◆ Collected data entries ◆
____________________

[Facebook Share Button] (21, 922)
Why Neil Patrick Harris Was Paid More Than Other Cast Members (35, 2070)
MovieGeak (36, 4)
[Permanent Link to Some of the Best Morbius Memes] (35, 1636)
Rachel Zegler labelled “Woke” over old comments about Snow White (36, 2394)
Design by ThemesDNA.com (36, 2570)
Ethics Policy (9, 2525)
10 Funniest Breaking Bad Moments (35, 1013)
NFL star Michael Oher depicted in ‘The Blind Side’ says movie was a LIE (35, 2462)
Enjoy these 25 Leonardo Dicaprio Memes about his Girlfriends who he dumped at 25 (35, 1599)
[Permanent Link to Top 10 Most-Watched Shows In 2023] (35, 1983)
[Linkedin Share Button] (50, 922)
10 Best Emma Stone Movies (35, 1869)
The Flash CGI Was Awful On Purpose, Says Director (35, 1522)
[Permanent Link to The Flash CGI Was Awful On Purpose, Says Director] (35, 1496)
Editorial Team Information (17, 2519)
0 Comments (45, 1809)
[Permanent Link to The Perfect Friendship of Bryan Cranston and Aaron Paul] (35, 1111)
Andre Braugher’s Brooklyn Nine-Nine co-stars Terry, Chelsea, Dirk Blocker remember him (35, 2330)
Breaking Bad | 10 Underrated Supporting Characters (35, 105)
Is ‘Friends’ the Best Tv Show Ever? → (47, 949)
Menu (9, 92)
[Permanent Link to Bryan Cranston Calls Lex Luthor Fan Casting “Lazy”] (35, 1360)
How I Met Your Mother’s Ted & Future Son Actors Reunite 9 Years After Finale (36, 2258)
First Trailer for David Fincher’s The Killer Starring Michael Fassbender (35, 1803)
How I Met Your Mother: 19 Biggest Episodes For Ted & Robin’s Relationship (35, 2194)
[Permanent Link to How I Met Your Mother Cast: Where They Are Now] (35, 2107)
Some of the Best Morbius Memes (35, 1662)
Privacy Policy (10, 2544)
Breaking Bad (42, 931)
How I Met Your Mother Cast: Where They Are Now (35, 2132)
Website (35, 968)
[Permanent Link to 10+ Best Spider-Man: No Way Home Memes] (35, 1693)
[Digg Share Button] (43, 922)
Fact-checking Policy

____________________

Only the lines from the one that contains "[Permanent Link to How" to the end of the entries above should be given again, exactly and in full.

[Permanent Link to How I Met Your Mother Cast: Where They Are Now] (35, 2107)
Some of the Best Morbius Memes (35, 1662)
Privacy Policy (10, 2544)
Breaking Bad (42, 931)
How I Met Your Mother Cast: Where They Are Now (35, 2132)
Website (35, 968)
[Permanent Link to 10+ Best Spider-Man: No Way Home Memes] (35, 1693)
[Digg Share Button] (43, 922)
Fact-checking Policy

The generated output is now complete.